The concept of the Dandelion Man first came to me when we moved out to our property, and our first full Spring there revealed a sea of dandelions across the mowed sections of our yard. Then at night, with the curtains pulled back in our bedroom, fireflies lit up the night like I’d never seen before, as if I was looking at dandelions of our yard, just at nighttime.
Being around nature has forced me to deal with death in different sort of way. We often feel that we can live without it, but I’d beg to differ that it is our friendly companion who walks about our days along side of us. We must, and especially now, during this pandemic, turn and look it in the face. Welcome it even into our hearts so that we can put negative energies aside and become our true, heroic selves.
Wow. I know all that sounds like a motivational speaker who’s really had one too many energy drinks. I realize that. But, this world is changing, and the world needs kind warriors, especially now. Talk to your loved ones, soon if not now, about what life might be like without you. Have the discussion, so that you can move beyond fear and get to the good, if even in making someone smile for a second during these crazy times. Divine love is something fear could never handle.

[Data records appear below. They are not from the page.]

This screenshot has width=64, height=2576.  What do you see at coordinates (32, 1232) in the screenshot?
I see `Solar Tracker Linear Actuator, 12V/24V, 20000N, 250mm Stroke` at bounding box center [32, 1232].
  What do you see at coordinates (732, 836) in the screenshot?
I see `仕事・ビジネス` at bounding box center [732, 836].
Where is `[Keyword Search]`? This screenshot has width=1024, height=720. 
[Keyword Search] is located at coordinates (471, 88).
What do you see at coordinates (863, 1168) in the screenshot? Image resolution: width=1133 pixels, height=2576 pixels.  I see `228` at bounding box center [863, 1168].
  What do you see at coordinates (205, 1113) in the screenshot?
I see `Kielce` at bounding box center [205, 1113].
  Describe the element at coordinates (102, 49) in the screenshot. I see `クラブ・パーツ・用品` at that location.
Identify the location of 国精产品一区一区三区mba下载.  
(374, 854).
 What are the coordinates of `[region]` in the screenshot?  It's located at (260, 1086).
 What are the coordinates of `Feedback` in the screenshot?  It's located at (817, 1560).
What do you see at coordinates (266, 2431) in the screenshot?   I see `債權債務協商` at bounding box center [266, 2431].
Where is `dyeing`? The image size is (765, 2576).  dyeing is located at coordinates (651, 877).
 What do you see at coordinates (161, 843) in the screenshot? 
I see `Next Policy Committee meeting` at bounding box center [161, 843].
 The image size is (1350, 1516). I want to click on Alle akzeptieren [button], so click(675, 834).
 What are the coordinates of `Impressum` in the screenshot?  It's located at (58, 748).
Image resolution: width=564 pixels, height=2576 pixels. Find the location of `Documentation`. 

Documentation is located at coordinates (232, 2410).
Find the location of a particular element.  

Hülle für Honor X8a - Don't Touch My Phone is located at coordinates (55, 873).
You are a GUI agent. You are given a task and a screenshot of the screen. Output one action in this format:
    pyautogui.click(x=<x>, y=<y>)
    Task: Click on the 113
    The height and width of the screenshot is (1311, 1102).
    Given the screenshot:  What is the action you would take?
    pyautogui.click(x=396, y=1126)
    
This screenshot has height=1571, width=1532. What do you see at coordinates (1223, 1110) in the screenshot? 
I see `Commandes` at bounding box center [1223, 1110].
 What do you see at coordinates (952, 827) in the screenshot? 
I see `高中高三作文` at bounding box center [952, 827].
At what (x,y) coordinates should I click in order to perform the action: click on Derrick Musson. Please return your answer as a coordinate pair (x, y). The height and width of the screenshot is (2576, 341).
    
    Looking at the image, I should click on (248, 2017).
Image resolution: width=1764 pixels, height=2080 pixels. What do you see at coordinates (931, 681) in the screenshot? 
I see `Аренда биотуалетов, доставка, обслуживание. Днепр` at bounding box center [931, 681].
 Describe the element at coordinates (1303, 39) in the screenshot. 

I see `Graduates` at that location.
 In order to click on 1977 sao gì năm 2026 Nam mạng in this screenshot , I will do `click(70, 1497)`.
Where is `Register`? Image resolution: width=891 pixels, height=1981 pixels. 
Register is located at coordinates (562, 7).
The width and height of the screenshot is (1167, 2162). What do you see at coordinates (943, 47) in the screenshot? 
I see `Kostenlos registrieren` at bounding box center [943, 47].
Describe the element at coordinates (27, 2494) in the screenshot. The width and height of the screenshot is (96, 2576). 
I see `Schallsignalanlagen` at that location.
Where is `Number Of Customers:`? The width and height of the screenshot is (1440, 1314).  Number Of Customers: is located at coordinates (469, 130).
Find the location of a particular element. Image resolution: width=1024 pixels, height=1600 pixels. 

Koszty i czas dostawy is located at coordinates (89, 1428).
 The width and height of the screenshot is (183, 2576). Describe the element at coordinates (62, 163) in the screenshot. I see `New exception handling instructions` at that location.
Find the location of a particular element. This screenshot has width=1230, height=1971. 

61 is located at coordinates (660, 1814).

But in getting back to the work. People often read my stuff, and they’re left with a feeling much like I’ve tricked them somehow. Then they are embarrassed and ask a lot of questions. But that’s never been the aim of my art. As I begin writing, most often as I do, it’s about trying to put words to visceral images or dreams, or perhaps rhythms that I’m feeling in my body that I just can’t shake. Crazy stuff. Yup. That’s how this stuff comes to me. It’s not like I sit down and say to myself, “Jason, now it’s time to write…begin!” There are no white plumes of inspiration. Just my heart leading me down a path with words much like the feeling of holding a baby mouse in your hands.
So, as I have told my friends or family members who have been taught to figure poetry out, as if it were simply a math problem, I say, just read and contemplate the images that come to you. Nothing more. And of all the things you could be reading right now, I thank you for looking into my mind, if even for a second.
Perhaps we could interact with others in such a way? What might that be like?